I really do wonder this as you so explicitly put "mentally ill" and "disordered" as interchangeable, which they clearly are not. Pretty much everyone has some kind of disorder, which they can address. Only a few have a mental illness, which they can learn to cope with.

Your example also serves to reduce attempts at nuance even further, by trying to make mental illness only understandable through the lens of a physical one.

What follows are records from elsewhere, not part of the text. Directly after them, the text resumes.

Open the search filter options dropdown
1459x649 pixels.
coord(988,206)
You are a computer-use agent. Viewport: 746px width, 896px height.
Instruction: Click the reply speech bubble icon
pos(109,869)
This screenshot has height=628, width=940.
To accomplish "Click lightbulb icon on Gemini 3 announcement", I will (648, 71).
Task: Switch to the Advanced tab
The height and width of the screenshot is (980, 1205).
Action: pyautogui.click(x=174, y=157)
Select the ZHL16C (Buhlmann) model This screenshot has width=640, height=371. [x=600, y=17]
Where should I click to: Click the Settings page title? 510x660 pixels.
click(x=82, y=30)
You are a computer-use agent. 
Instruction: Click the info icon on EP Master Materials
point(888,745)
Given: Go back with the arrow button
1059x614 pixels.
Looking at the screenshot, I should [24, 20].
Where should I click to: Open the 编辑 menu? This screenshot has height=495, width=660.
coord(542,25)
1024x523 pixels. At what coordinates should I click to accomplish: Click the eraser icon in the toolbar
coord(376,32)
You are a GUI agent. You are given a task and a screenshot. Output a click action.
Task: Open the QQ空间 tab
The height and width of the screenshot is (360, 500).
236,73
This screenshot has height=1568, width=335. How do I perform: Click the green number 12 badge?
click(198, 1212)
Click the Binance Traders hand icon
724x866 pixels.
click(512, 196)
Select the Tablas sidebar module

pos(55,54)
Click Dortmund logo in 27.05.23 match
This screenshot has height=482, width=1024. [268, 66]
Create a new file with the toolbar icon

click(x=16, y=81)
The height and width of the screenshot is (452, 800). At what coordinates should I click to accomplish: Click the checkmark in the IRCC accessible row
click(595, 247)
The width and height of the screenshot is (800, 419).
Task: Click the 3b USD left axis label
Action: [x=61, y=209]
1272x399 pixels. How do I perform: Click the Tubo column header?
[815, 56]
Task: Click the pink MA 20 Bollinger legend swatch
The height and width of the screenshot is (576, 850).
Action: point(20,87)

So one has got to wonder: maybe you are lumping way too many things onto one pile?

1 comments

First, I’ll say the APA defines mental disorders as a subset of mental illness which contradicts your definition [1]. In my experience, people tend to define these terms incredibly inconsistently and I don’t get caught up in the semantics.

Second, I would say I have both social and scientific objections to the concept of mental disorders.

Scientifically, the definition of what is considered a disorder is INCREDIBLY subjective. The DSM-V definition includes language like “impairment in an IMPORTANT area of functioning” and “reflects a dysfunction”. Being gay and transgender are two things that were considered disorders and no longer are. Generally the reasoning as to why these are not mental disorders is that being gay/trans does not make somebody intrinsically unhealthy and some of the things we see like higher suicide rates in those groups are a result of social stigma… which are ALL things I can rather trivially claim about many cases of autism.

Socially, it’s just unnecessarily insulting to call people dis-ordered. In the context of autism, it is well known it can present as a combination of strengths and weaknesses, but the mere existence of weaknesses gets the insulting label of “disorder”. This shows a condescending sense of superiority among the doctors who coined “Autism spectrum disorder”. I don’t feel medical language like disorder or illness is very nuanced at all, I feel it’s reflective of blasé and thoughtless generalization and the language mostly serves to stigmatize which is why people got mad about it being used to describe trans people.